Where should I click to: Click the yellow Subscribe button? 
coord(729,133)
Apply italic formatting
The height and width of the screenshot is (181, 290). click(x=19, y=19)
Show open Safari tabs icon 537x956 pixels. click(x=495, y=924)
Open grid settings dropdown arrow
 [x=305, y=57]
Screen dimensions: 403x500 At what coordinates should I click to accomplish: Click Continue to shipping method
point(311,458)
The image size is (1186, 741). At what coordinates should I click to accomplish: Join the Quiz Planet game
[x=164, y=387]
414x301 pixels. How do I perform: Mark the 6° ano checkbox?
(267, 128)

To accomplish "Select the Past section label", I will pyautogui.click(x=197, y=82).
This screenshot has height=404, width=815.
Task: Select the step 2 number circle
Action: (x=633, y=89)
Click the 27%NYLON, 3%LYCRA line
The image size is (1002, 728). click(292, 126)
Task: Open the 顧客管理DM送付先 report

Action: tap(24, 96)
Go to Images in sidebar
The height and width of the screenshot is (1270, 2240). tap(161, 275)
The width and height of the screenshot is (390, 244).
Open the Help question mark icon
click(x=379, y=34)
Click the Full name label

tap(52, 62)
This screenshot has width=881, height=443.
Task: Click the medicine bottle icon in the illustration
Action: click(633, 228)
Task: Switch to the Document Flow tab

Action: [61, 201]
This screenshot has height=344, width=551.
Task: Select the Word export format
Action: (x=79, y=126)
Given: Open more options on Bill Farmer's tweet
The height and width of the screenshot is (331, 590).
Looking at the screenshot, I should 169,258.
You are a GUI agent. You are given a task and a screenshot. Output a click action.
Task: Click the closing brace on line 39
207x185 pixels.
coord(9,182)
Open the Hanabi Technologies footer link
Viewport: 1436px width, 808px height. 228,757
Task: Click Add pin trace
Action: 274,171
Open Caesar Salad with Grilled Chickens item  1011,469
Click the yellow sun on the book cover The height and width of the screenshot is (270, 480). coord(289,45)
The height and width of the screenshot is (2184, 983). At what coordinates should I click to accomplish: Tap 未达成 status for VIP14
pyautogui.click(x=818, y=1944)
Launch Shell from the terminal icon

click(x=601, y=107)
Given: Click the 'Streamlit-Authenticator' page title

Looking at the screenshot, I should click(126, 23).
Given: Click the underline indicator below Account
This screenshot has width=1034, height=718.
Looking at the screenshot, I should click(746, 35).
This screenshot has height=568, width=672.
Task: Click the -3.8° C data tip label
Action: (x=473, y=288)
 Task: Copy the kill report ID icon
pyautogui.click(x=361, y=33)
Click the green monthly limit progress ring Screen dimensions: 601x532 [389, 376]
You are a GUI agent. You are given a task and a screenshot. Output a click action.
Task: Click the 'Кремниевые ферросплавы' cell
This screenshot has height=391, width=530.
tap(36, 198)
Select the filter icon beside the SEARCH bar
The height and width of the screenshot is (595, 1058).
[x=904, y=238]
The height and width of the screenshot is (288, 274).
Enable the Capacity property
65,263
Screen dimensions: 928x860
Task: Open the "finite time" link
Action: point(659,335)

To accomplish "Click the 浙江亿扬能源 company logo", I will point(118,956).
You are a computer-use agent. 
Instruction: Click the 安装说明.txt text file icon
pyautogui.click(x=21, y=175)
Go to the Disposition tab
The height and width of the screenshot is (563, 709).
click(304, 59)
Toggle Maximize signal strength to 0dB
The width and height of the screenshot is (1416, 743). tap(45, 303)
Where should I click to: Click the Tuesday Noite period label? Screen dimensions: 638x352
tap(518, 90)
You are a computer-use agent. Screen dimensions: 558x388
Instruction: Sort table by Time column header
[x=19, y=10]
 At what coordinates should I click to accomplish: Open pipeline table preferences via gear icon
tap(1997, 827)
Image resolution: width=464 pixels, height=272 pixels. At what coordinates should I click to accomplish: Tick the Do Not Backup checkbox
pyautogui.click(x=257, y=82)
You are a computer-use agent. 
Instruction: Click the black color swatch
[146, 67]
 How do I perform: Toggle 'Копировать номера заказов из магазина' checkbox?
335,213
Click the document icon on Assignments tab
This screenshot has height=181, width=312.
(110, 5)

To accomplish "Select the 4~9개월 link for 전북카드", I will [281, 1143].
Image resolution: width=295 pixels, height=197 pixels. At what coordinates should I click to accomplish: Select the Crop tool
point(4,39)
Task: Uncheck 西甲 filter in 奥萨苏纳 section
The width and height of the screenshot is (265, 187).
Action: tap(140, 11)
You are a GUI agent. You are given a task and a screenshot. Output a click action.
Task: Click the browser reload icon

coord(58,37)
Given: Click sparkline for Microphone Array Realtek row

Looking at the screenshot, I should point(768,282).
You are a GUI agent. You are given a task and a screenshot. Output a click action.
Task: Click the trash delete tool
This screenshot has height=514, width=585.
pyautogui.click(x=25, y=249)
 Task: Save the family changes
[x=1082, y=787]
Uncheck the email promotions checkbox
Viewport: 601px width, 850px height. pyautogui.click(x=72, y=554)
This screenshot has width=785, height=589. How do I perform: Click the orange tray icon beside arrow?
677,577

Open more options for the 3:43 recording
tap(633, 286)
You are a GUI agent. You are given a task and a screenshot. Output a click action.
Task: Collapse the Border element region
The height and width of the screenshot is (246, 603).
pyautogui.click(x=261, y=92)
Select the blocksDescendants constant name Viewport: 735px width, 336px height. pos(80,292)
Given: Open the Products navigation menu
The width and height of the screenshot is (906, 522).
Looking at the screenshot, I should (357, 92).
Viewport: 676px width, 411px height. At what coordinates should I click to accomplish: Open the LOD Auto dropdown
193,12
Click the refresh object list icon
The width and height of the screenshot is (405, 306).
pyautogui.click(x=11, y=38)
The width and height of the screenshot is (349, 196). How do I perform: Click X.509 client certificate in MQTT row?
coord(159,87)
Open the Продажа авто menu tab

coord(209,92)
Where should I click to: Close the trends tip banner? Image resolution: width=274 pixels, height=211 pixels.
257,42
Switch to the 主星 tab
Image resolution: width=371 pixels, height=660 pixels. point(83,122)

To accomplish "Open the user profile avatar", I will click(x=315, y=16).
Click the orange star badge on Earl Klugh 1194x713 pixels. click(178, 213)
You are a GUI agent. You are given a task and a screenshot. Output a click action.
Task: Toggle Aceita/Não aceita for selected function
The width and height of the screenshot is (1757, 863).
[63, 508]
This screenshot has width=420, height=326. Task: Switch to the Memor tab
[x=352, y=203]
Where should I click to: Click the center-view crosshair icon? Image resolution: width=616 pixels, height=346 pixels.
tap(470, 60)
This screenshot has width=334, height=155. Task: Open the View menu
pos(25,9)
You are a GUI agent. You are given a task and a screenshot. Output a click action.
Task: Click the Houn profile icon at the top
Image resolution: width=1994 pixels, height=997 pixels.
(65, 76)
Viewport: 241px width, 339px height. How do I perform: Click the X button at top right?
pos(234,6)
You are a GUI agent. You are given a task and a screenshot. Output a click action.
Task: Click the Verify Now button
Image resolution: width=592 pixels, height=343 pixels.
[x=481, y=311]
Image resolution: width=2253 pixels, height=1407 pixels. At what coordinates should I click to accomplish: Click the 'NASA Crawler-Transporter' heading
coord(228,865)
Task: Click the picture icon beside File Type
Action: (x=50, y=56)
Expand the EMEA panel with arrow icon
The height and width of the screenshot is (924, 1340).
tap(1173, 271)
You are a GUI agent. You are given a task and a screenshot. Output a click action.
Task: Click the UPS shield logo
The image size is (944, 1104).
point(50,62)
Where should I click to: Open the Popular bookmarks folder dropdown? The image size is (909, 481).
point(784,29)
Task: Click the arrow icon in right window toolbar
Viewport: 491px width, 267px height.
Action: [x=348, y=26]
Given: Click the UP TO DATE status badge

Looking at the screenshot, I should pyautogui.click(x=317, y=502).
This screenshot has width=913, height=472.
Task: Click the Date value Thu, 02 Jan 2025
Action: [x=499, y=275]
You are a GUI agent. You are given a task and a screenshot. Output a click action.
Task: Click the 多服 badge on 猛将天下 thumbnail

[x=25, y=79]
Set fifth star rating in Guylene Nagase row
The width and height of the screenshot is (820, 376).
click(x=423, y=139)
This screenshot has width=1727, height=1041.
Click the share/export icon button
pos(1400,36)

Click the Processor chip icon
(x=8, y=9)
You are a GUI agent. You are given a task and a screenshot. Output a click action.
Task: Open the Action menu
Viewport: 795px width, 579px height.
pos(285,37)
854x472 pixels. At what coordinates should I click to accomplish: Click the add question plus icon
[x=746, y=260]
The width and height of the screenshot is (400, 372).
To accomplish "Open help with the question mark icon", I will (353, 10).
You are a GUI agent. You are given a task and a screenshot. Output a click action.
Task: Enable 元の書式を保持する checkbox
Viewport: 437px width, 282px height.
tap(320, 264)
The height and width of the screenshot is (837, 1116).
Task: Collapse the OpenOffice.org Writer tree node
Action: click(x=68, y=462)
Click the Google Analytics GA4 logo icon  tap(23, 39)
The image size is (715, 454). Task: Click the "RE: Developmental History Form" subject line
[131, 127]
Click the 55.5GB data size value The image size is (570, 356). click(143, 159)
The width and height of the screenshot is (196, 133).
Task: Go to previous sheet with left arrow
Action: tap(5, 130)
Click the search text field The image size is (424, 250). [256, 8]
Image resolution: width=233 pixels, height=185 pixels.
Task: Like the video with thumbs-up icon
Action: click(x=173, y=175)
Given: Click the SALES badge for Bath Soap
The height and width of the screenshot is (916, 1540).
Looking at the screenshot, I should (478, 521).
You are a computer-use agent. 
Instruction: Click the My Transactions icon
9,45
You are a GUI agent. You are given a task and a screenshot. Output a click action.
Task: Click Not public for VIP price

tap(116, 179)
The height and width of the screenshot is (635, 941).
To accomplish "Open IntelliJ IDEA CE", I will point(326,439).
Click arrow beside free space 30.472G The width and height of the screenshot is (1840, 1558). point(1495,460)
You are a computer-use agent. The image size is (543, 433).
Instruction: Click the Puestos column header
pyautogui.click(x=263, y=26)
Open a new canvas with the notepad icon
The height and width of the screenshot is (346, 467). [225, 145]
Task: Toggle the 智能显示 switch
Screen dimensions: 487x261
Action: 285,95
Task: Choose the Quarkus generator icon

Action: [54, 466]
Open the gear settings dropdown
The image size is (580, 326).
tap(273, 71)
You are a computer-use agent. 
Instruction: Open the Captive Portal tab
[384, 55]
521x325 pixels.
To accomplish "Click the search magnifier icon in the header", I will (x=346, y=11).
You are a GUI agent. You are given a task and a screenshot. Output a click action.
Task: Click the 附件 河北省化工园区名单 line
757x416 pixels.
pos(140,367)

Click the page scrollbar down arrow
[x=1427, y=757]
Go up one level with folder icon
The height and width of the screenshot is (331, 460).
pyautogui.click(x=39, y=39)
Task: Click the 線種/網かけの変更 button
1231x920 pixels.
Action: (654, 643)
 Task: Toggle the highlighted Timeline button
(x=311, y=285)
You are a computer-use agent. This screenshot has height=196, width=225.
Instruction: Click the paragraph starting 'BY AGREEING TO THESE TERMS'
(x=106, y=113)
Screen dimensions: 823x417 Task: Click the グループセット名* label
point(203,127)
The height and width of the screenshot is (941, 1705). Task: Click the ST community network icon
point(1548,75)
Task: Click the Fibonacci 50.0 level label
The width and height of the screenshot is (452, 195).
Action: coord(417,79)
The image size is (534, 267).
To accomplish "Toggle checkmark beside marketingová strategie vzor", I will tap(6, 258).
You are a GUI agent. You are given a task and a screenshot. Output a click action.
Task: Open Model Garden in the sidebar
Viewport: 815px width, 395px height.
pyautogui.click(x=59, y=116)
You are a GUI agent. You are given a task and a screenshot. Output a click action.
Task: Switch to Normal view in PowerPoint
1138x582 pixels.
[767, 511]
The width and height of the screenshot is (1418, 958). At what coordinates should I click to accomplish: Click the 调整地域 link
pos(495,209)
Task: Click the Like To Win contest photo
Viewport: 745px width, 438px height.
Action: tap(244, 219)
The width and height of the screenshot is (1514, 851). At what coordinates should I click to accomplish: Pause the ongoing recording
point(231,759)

════════════════════

> Exercise description: Reproduce the material above verbatim, starting at the line that contains "Task: Copy the kill report ID icon" and ending at the line that contains "tap(36, 198)", with both of those lines included.

> Exercise output:
 Task: Copy the kill report ID icon
pyautogui.click(x=361, y=33)
Click the green monthly limit progress ring Screen dimensions: 601x532 [389, 376]
You are a GUI agent. You are given a task and a screenshot. Output a click action.
Task: Click the 'Кремниевые ферросплавы' cell
This screenshot has height=391, width=530.
tap(36, 198)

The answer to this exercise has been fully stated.